Every year around this time, all my thoughts start to spiral down in the the great gravity well known as my upcoming birthday (#36, the yardstick birthday). While obsessing over aging, sagging, expanding, and receding, I started looking at things that happened on that day wondering what it says about me. Here’s what I’ve gathered:
People Who Were Born:
Carson Daly - I’ll sleep with Tara Reid? (in my dreams)
Tim Russ - I"m a Vulcan?
Freddie Prinze - My child will date a vampire slayer?
Cyndi Lauper - I like to He-bop? (Mais Óui)
Lindsay Wagner - I have really good hearing?
Meryl Streep - A dingo ate my baby?
Todd Rundgren - I’m not quite as cool as I think I am?
David L. Lander - I’m Squiggy and hang around with Nigel Tufnel?
Prunella Scales - I’m a prudish English woman whose husband runs an inn and beats up on Spaniards?
Steven Page (BNL) - I’m a fat guy with glasses? (sadly true)
Dicky Barret (Mighy Mighty Bosstones) - I’m loud and have no fashion sense (also sadly true)
Bruce Campbell - I will raise the dead?
Jimmy Sommerville - I’m a gay falsetto singer? (no comment)
People Who Died:
Fred Astaire & Judy Garland - People who are entertaining die around me?

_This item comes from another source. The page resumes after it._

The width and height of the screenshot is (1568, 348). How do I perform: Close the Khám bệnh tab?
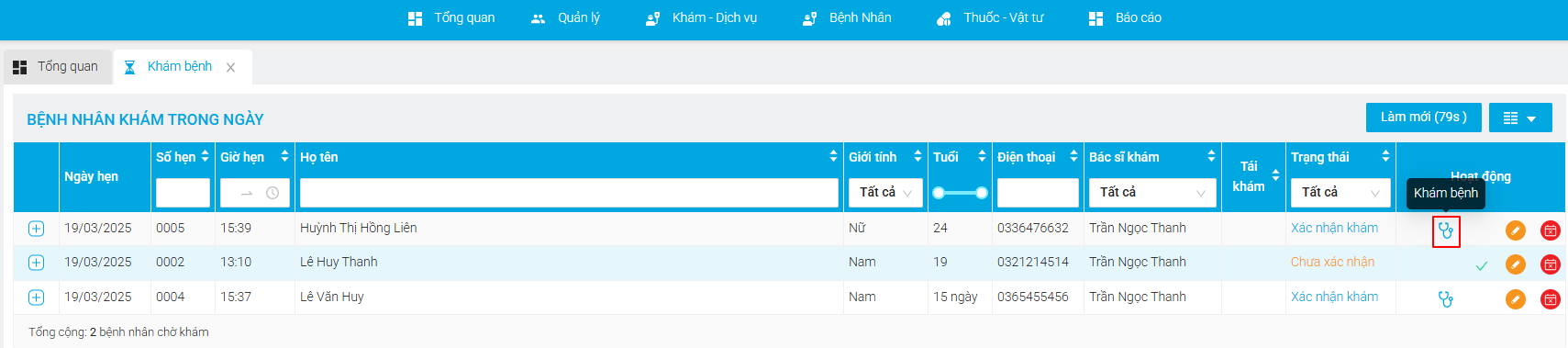coord(231,67)
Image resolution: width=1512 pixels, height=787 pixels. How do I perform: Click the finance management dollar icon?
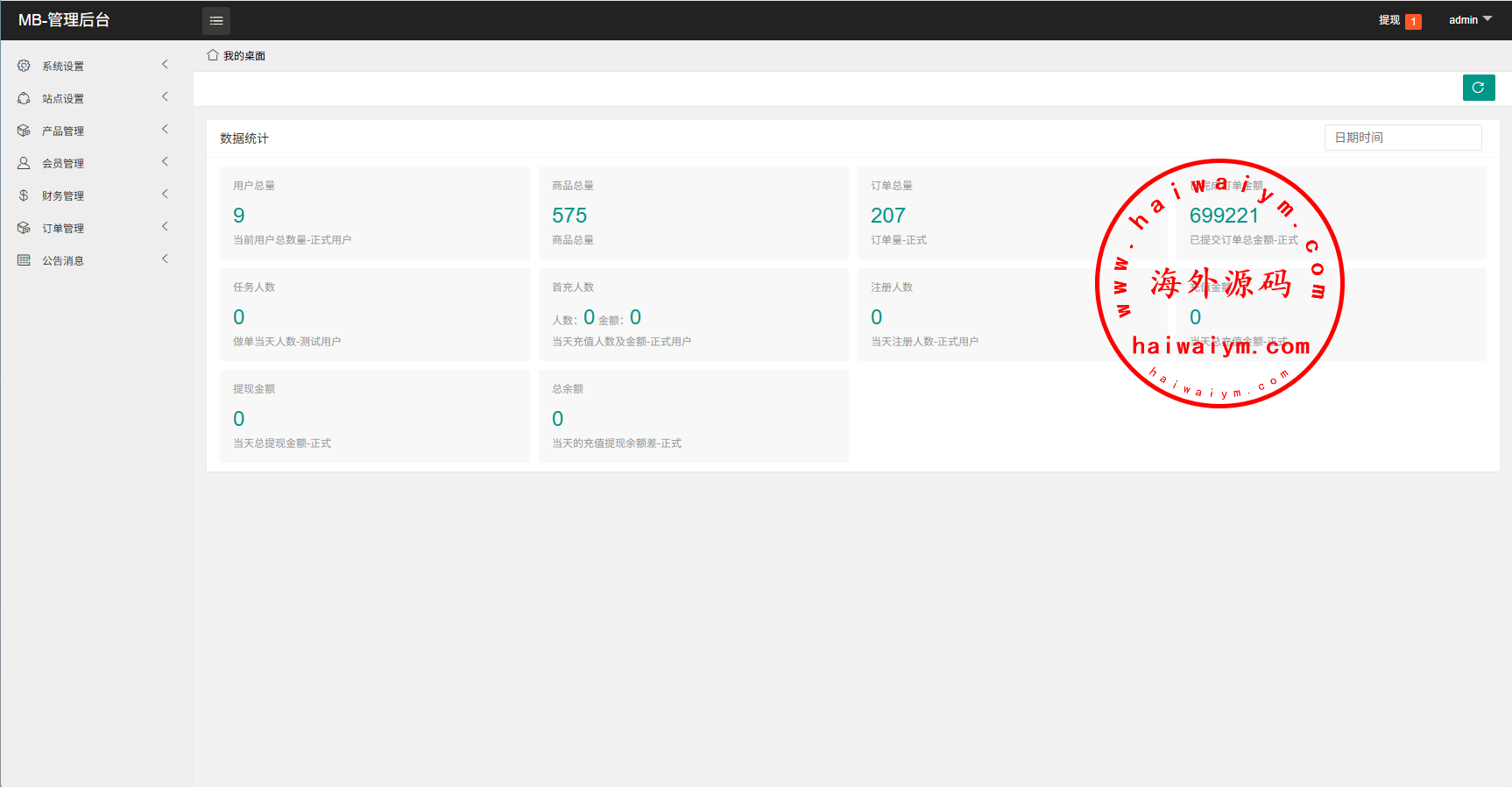(24, 195)
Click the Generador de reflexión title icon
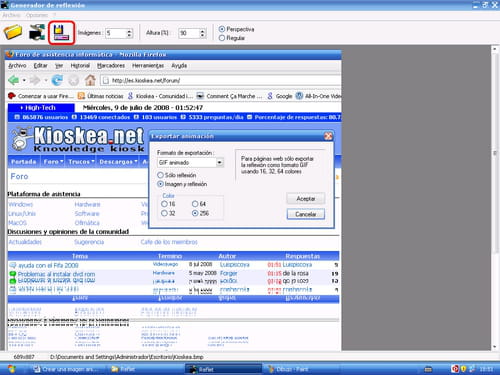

All in all, not a very pretty picture (except for the Tara Reid part).
I read last year (don’t have a cite) that a survey of American women indicated that they think 37-38 is the sexiest age a man can be. They look the best, are mature, established, experienced. Some of the sexiest guys alive (in my opinion) are currently 37-40…
so look at it this way…you’re just building up to the sexiest time of your life!
Tris, that is sooo cool. I wish I could be 36 again. Any cool math thing about 41? Besides it being a prime?
I swear, I hate math, I can’t even figure out what a 5% raise would get me, it’s just this weird thing about age.